======== Material provided
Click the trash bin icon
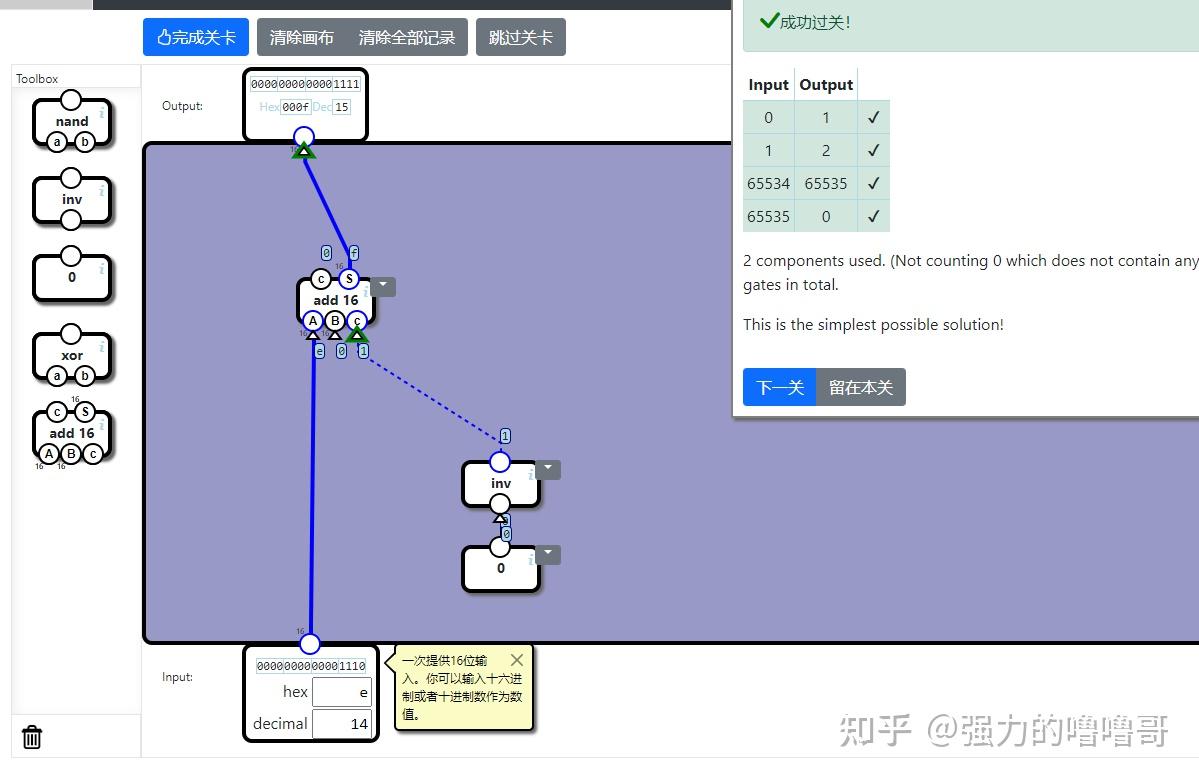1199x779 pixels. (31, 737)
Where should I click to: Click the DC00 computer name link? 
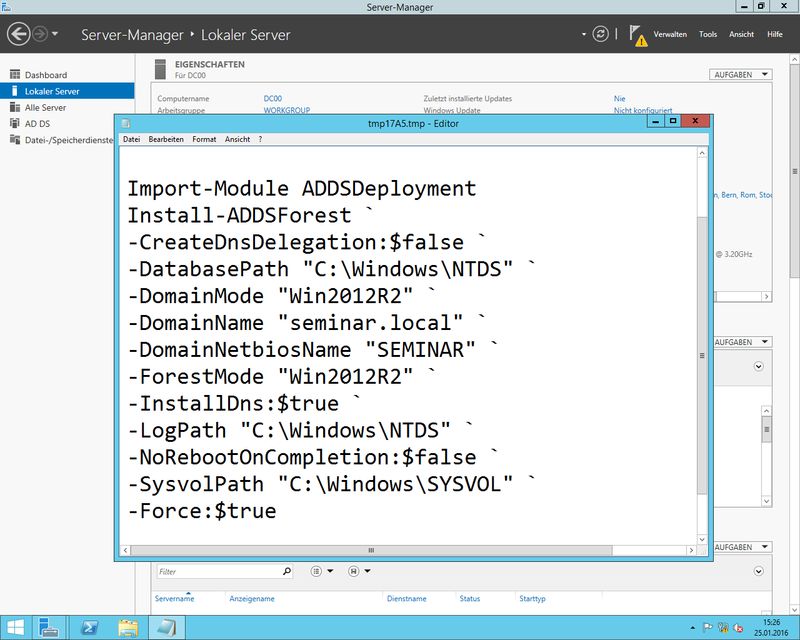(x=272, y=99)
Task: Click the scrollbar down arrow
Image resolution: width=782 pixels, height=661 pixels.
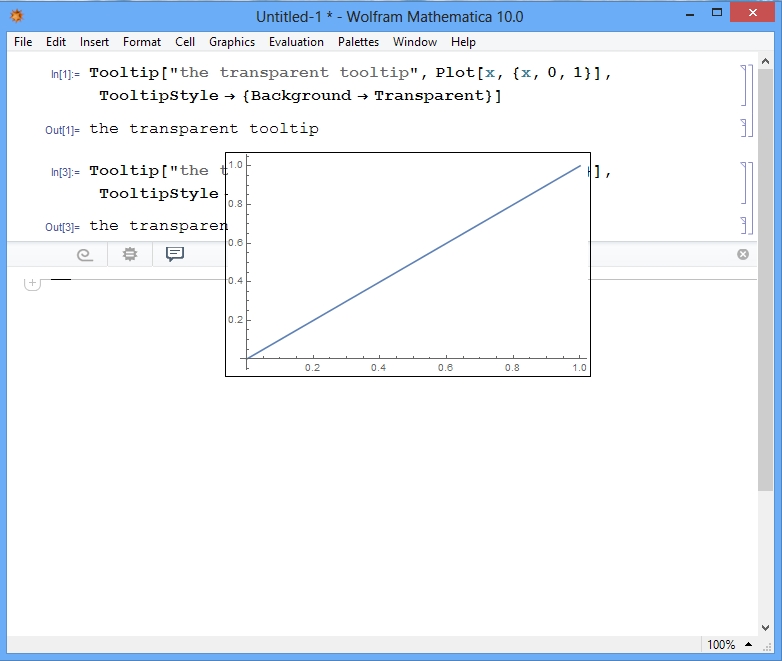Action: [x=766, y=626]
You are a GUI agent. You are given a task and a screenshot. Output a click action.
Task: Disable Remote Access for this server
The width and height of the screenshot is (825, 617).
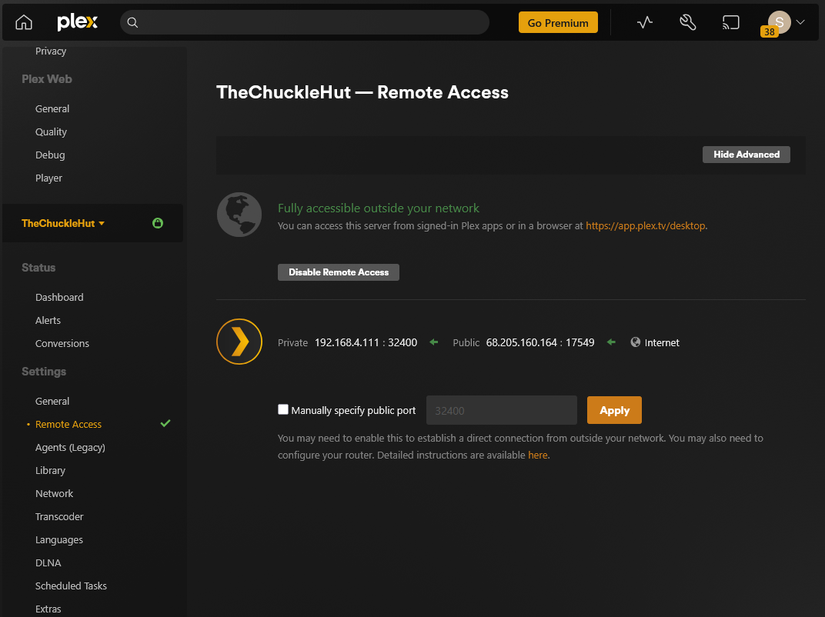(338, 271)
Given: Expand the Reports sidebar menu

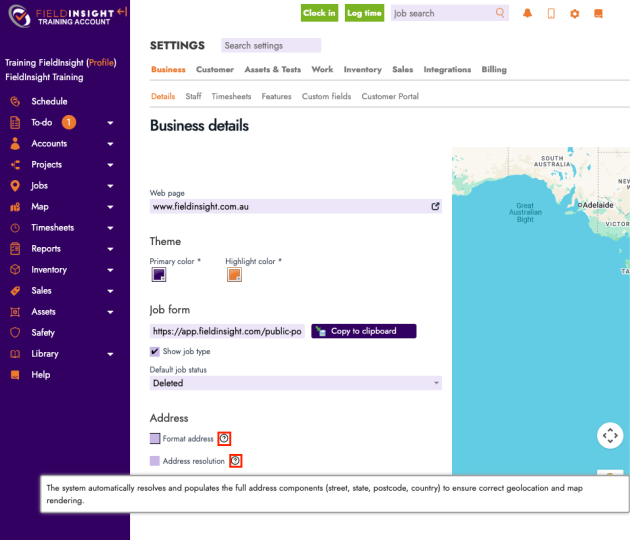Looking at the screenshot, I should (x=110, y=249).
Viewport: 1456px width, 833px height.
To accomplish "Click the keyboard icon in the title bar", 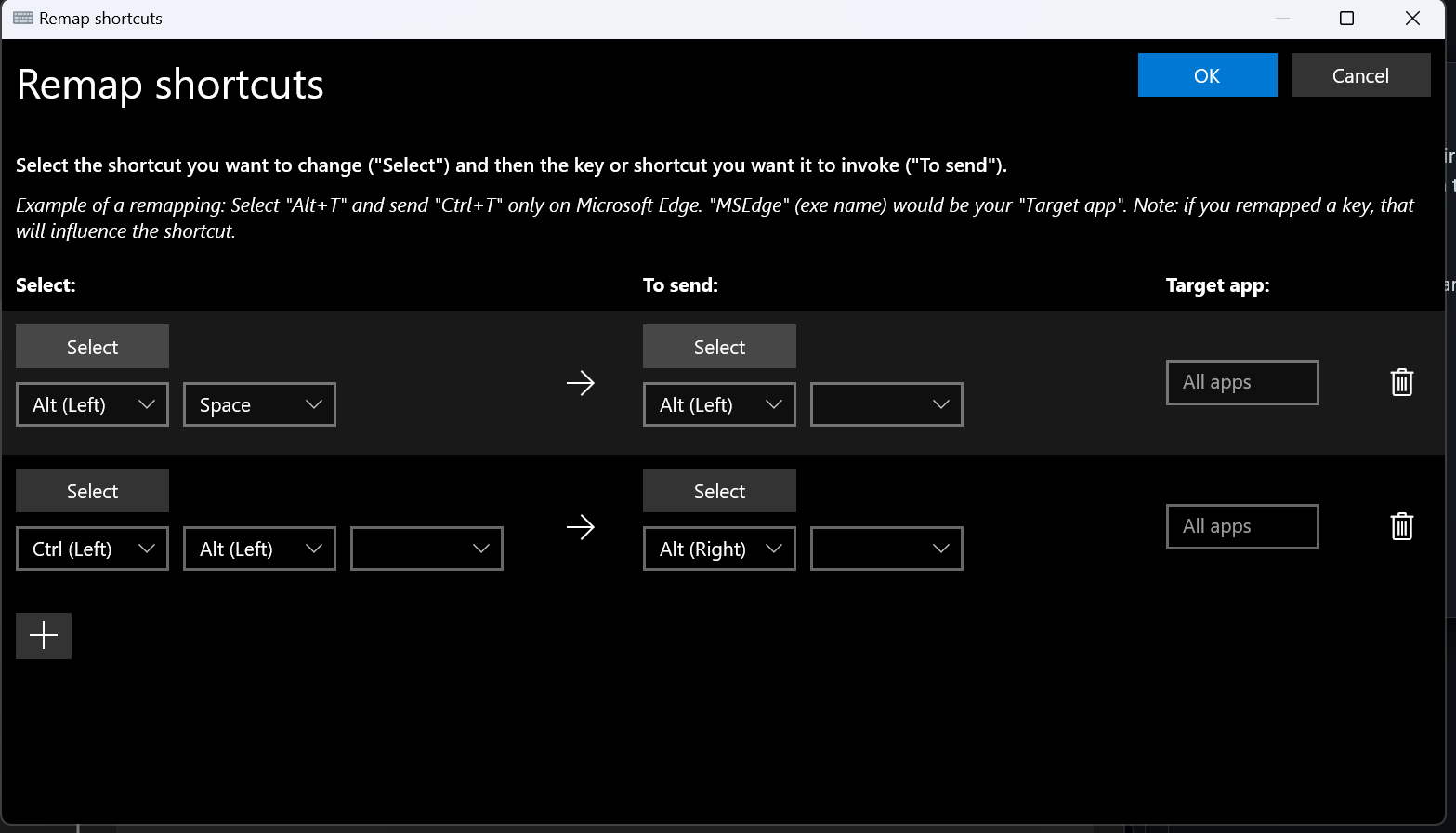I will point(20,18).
================
======== Material provided
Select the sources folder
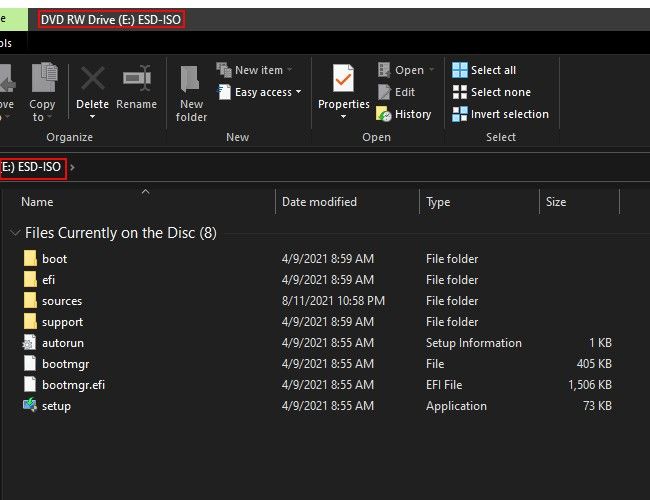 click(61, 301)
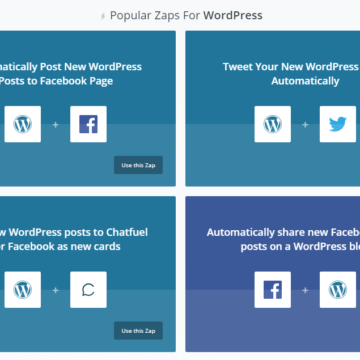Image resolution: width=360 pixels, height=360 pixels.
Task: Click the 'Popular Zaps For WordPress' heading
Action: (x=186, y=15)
================
▶ [Exercise directions] Exact copy, no pictures. Write out the lines in the entries above, starting with the line with "Click the trash bin icon" and going on through the line with "You are a GUI", keeping both.

▶ [Output of the task]
Click the trash bin icon
1199x779 pixels. (31, 737)
Where should I click to: Click the DC00 computer name link? 
(x=272, y=99)
Task: Click the scrollbar down arrow
Image resolution: width=782 pixels, height=661 pixels.
Action: [x=766, y=626]
You are a GUI agent. You are given a task and a screenshot. Output a click action.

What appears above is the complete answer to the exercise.